KillerToiletSpider said:


> One inch is to small for what you have now.


I'm nearly certain of that, but if I have to upgrade to bigger than a 2" it's going to get prohibitively expensive and I won't go with the on-demand water heater(s).


----------



## KillerToiletSpider (May 27, 2007)

mdshunk said:


> I'm nearly certain of that, but if I have to upgrade to bigger than a 2" it's going to get prohibitively expensive and I won't go with the on-demand water heater(s).

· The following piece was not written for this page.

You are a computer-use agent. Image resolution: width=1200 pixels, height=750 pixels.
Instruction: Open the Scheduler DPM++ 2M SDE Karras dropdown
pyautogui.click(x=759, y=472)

1½" is probably all you need. Unless you have more than three bathrooms that are used at the same time I don't think you need more than one tankless heater, just get one capable of 12 GPM.


----------



## Double-A (Jul 3, 2006)

Are you on a high pressure system or a 1/2 ounce system? How much 1" do you have before a branch. 

Gas sizing is all about total btu's deliverd per pipe length. One way to "enlarge" the size of a gas system without using a larger pipe is to deliver gas in a loop. In other words, you run a full sized pipe to the end of the line. This will in effect, feed the system from two ends, allowing less drop to the far fixtures and over all shorter distances.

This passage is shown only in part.